3. Possuem um sentido perfeito das pessoas. Sabem intuitivamente quando pressionar e quando aliviar, quando a outra pessoa está pronta para uma oferta e quando não, e quando fazer assertivas e quando ficar calado.
4. A integridade do negociador ideal está acima de qualquer suspeita. Ele/ela não mente para obter vantagem ou lucro e sempre sustenta seus comprometimentos.
5. Eles conseguem colocar e manter seus egos nos bolsos de trás. Separam seus valores pessoais dos resultados da negociação.
O senhor conhece a frase em espanhol "ao inimigo que foge, ponte de prata"? O senhor concorda?

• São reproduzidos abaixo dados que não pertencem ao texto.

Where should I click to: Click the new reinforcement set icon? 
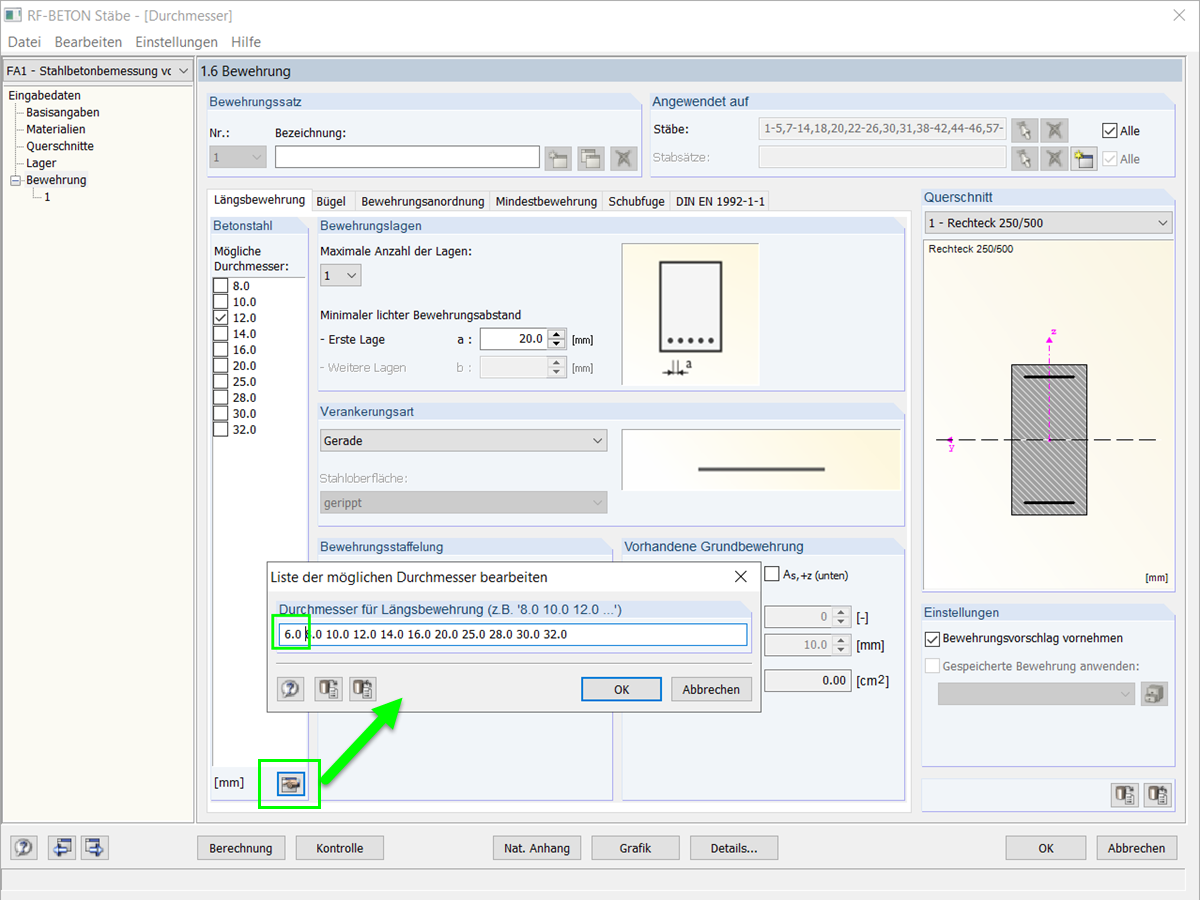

Não. Mas meu ditado favorito a respeito de negociações é: "O tolo sabe o preço de tudo e o valor de nada".
Quais os principais aspectos que um negociador argentino deveria conhecer ao negociar com o FMI?
Eu enfatizaria o segundo e o terceiro nível de negociações por trás do confronto entre o FMI e a Argentina. Veja isso por outro prisma, você na verdade não está negociando com o FMI, mas com todos os demais que possam ter algum interesse no desfecho. Por exemplo, por trás do FMI há um elenco de personagens que incluem o G-7, o Governo dos Estados Unidos, inclusive o Departamento de Estado, todos os investidores privados e até mesmo os contribuintes americanos.
O Presidente Nestor Kirchner parece ter reconhecido esses relacionamentos e soube vender-se bem a esses grupos de segundo e terceiro nível, pressionando assim o FMI e seu diretor gerente Horst Koehler. Poder-se-ia facilmente alegar que a Argentina estava na posição do poder. Tinha muito pouco a perder e o FMI não poderia se dar ao luxo de deixá-la abandonar a mesa de negociações. E, de fato, bastou um dia para o FMI desmoronar.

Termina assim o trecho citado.